In dark-field illumination special optics are used in which incoming light rays bypass the lens. Only when a preparation is brought into the path of the rays does the light, bent by the preparation, reach the lens and contribute to the image. The structures appear illuminated against a dark background. In this diagnostic process a blood is taken from a drop of blood from the ear and viewed under the dark-field microscope.
In the examination in addition to evaluating the acid base ratio, verification of differentiation of symbiotes is of particular importance. Symbiotes are the smallest life forms that get into the blood through the food we eat, and which are found in all bodily fluids. According to Professor Enderlein these symbiotes can develop abnormally and are an indication of how healthy a person is. Good diagnosticians believe with this microscope that they are able to determine the quality of the blood platelets (thrombocytes) and the white blood cells (leucocytes). In addition, the consistency and the bioaccumulation level of the blood, allergic and inflammatory reactions, a secondary oxygen deficiency etc. are also determined.

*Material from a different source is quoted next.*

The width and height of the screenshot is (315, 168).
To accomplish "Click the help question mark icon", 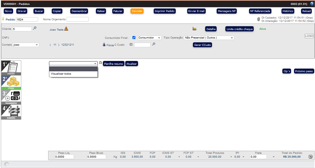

Many doctors are happy to equate dark-field microscopy with charlatanism, and I must say with good reason. Not because it is not a sufficiently meaningful technology, but because many hobby diagnosticians who have been to a one-day course in dark-field microscopy believe that they can make the most precise diagnoses with it. I have encountered this phenomenon many times and I also protect myself from this type of diagnosis. That being said, I have become acquainted with many practitioners who have been using dark-field microscopy daily for many years, and who are quite capable of using it draw exact conclusions.